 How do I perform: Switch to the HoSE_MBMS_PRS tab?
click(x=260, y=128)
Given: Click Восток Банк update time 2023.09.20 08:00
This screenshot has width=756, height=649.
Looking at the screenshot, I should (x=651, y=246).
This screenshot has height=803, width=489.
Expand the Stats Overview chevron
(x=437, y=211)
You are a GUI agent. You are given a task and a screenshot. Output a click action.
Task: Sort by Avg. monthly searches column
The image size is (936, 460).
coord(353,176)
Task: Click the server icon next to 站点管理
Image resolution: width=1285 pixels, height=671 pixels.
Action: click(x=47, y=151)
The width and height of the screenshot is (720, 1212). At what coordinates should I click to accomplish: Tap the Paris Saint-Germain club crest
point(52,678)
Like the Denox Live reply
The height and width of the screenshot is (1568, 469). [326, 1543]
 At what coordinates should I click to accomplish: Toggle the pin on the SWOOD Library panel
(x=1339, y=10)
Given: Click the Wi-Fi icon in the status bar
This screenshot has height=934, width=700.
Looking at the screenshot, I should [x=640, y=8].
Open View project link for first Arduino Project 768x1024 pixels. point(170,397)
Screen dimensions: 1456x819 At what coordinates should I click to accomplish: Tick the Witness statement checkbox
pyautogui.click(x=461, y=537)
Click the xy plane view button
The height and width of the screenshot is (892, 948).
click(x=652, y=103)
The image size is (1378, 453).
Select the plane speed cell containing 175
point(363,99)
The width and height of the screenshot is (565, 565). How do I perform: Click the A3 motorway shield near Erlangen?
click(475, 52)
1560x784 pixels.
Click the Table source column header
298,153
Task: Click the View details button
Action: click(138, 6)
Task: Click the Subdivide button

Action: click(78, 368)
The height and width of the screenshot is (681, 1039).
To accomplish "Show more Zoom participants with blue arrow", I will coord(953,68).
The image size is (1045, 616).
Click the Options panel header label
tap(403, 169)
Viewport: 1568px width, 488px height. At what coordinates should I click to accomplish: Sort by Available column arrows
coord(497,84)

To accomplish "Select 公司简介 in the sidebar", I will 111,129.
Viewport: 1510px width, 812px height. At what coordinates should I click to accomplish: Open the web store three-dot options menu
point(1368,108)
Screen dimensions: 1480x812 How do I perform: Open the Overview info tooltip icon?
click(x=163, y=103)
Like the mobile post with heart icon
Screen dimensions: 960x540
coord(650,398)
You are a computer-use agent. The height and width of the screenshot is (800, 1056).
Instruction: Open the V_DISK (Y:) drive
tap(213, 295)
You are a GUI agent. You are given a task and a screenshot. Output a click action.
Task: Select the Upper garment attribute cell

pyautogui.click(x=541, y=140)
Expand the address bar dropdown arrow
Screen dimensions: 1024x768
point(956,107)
****
Please change "Viewport" to "Display" in the records from the line that contains "The image size is (1378, 453)." through the line that contains "tap(213, 295)". Give only that stretch, with nothing else altered.

(Problem solution)
The image size is (1378, 453).
Select the plane speed cell containing 175
point(363,99)
The width and height of the screenshot is (565, 565). How do I perform: Click the A3 motorway shield near Erlangen?
click(475, 52)
1560x784 pixels.
Click the Table source column header
298,153
Task: Click the View details button
Action: click(138, 6)
Task: Click the Subdivide button

Action: click(78, 368)
The height and width of the screenshot is (681, 1039).
To accomplish "Show more Zoom participants with blue arrow", I will coord(953,68).
The image size is (1045, 616).
Click the Options panel header label
tap(403, 169)
Display: 1568px width, 488px height. At what coordinates should I click to accomplish: Sort by Available column arrows
coord(497,84)

To accomplish "Select 公司简介 in the sidebar", I will 111,129.
Display: 1510px width, 812px height. At what coordinates should I click to accomplish: Open the web store three-dot options menu
point(1368,108)
Screen dimensions: 1480x812 How do I perform: Open the Overview info tooltip icon?
click(x=163, y=103)
Like the mobile post with heart icon
Screen dimensions: 960x540
coord(650,398)
You are a computer-use agent. The height and width of the screenshot is (800, 1056).
Instruction: Open the V_DISK (Y:) drive
tap(213, 295)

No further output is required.